Pensamento da semana
Agarro em meia-dúzia de jornais e revistas nacionais. Leio os títulos, depois percorro a actualidade política, um ou outro artigo de opinião, e paro. As desgraças são as habituais, as preocupações as corriqueiras. A globalização da desgraça é, há muito, um fenómeno quotidiano. O COVID-19 está aí para prová-lo. Por aqui nada de novo. Todavia, há algo mais que me faz reflectir.
Três tipos resolveram andar a 300 km/hora, colocam em risco a sua própria vida e a de todos os outros que circulam pelas mesmas vias, fazem um vídeo para mostrar o feito, e acabam em pacote de plástico. No dia seguinte fazem-lhes uma homenagem, interrompendo a circulação numa das artérias mais movimentadas de Lisboa com a compreensão da polícia.

• [Instruções de trabalho]
[1] Segundo o texto em análise, a que velocidade resolveram andar os três tipos?
[2] Escreva a continuação do texto em análise, começando logo após a última frase apresentada.

• [Conjunto de linhas]
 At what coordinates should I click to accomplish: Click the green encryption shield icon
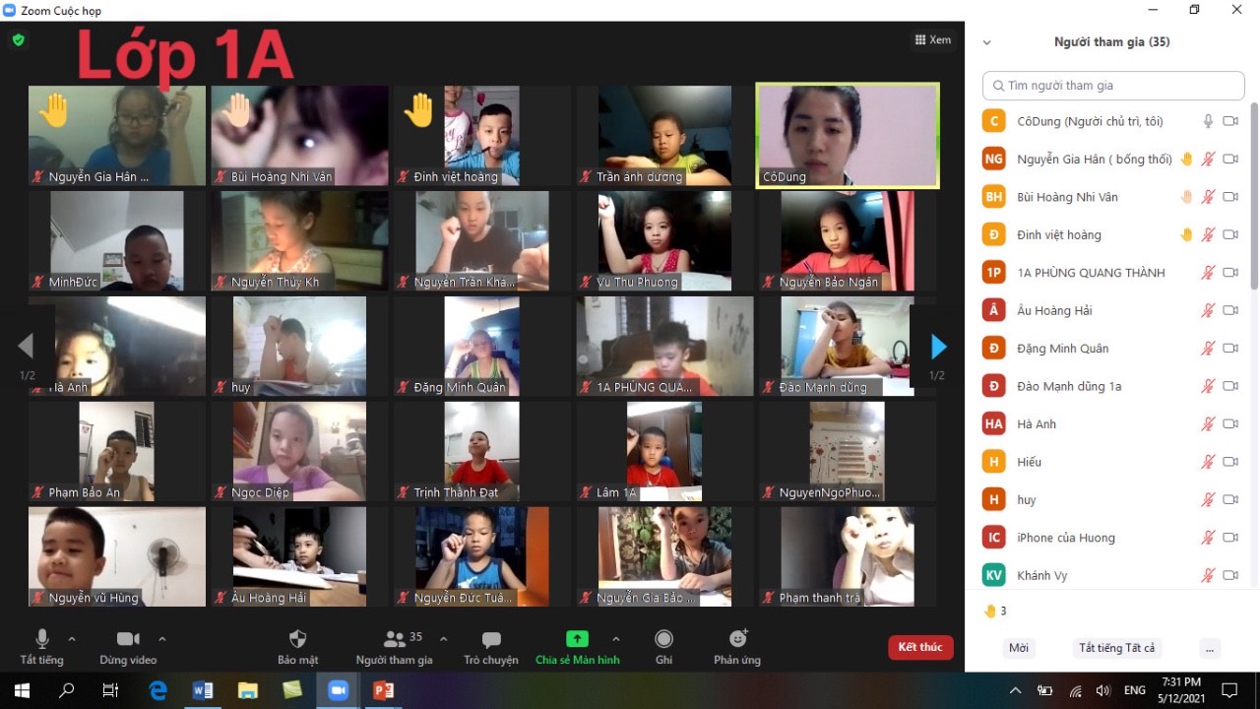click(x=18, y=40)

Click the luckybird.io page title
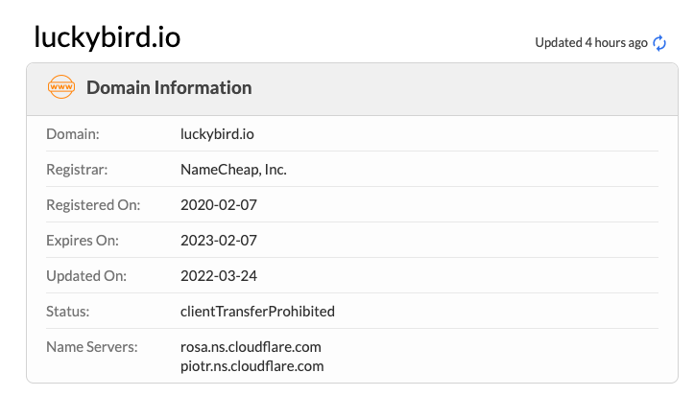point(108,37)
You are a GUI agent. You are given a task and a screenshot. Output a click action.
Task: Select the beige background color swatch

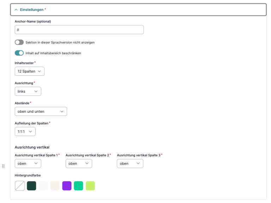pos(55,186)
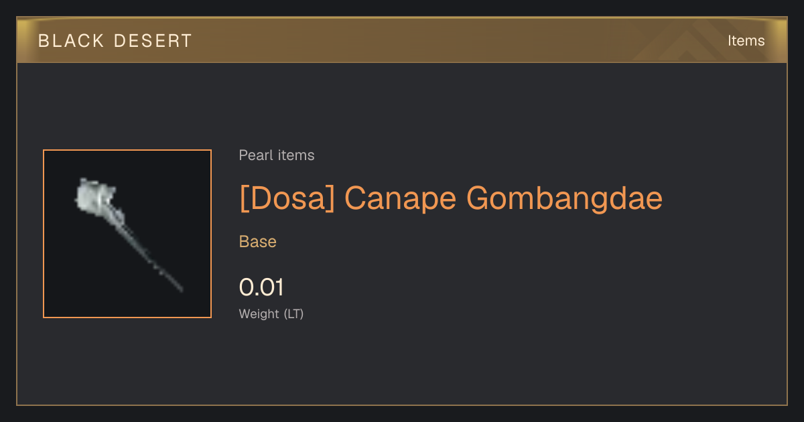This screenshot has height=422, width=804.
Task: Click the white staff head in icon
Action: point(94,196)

• [Respostas às tarefas]
[1] A 300 km/hora.

[2]
Na Assembleia da República, de um momento para o outro e sem que tal constasse do contrato eleitoral, os deputados do PS e de mais alguns partidos aprovam cinco projectos de lei visando a despenalização da eutanásia. Sou sensível à questão. Tenho visto muita gente sujeita a um sofrimento absolutamente insuportável, gente cuja situação não se resolve com cuidados paliativos, cuidados que para algumas instituições não são mais do que uma forma de aumentarem os seus proveitos económicos, como já tive ocasião de infelizmente testemunhar. Não tenho uma posição definitiva, tenho muitas dúvidas e não sou insensível nem ao sofrimento nem ao direito de escolha. A questão, concedo, era suficientemente melindrosa, de um ponto de vista médico, ético e moral para ter suscitado um debate atempado, informado e distanciado. Mais a mais tendo merecido pareceres em sentido contrário da Ordem dos Médicos e do Conselho Nacional de Ética para as Ciências da Vida.
Um ministro, confrontado com a rejeição dos seus planos por parte de alguns dos interessados que a lei obriga a levar em consideração, do alto da sua cátedra diz que o problema se resolve mudando a lei. Isto é, acomodando a lei à sua vontade, esquecendo que esta deve ser geral e abstracta, e não para regular casos específicos.
Um ex-primeiro-ministro é convidado para apresentar um livro. Na presença do autor que o convidou revela que o convidante não tinha sido a sua primeira escolha para comissário europeu. Tirando a óbvia deselegância, desqualificou o autor perante a plateia.
Não vale a pena continuar.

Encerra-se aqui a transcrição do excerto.